Stated task.
Format each line of the items below as a Markdown table with two columns, Row and Text. Number the rows, skip blank lines, and leave the pictures out.

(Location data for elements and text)
+++

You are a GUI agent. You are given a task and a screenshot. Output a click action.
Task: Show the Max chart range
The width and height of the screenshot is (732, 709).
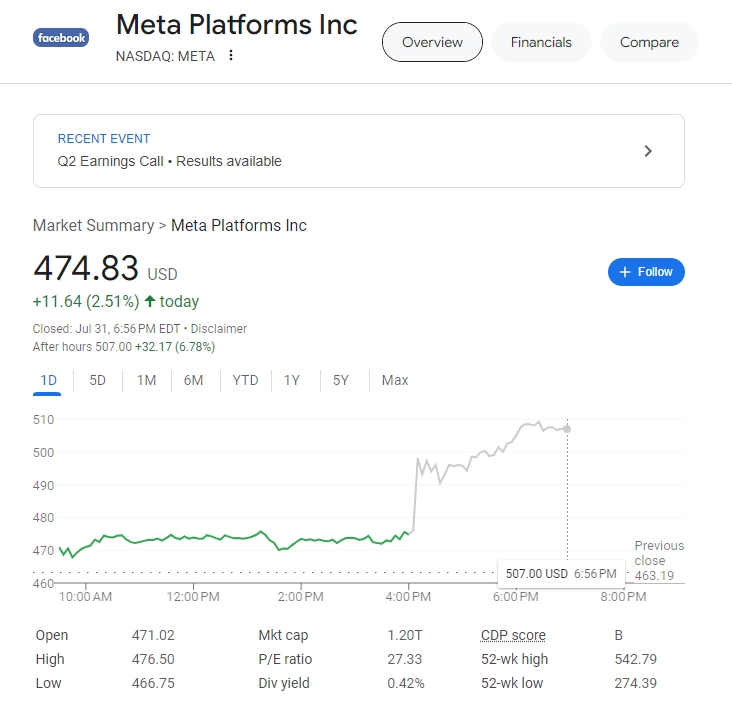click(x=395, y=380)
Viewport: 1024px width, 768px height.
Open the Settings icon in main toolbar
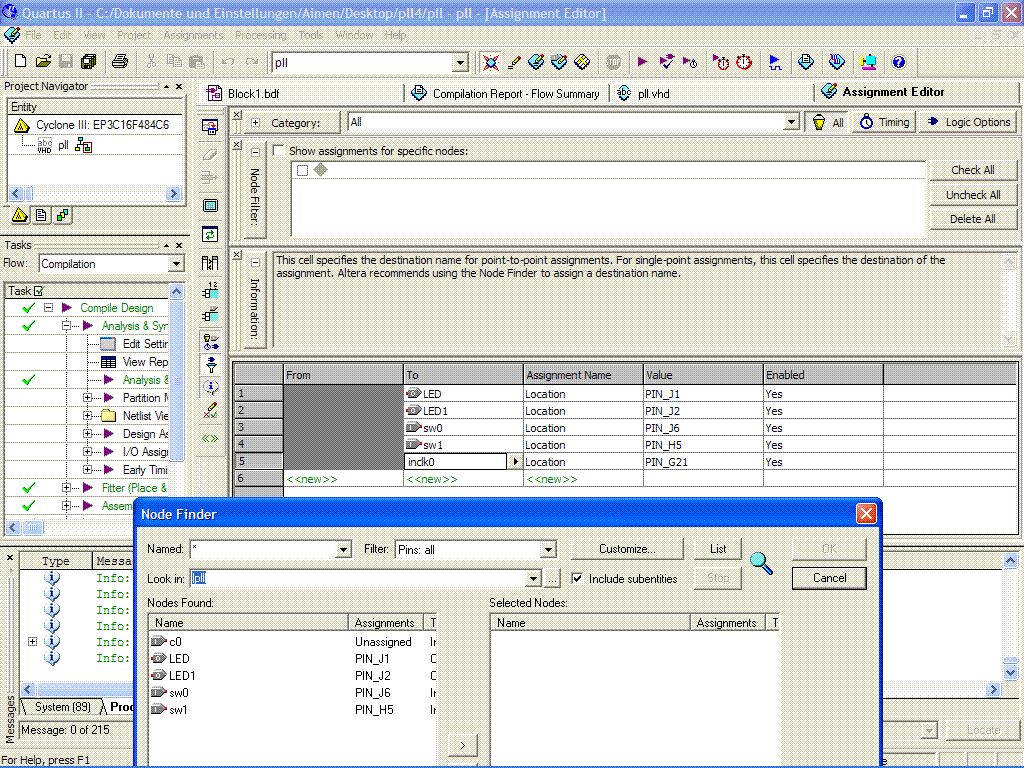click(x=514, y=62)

+++

Result of the task.
| Row | Text |
|---|---|
| 1 | You are a GUI agent. You are given a task and a screenshot. Output a click action. |
| 2 | Task: Show the Max chart range |
| 3 | The width and height of the screenshot is (732, 709). |
| 4 | click(x=395, y=380) |
| 5 | Viewport: 1024px width, 768px height. |
| 6 | Open the Settings icon in main toolbar |
| 7 | click(x=514, y=62) |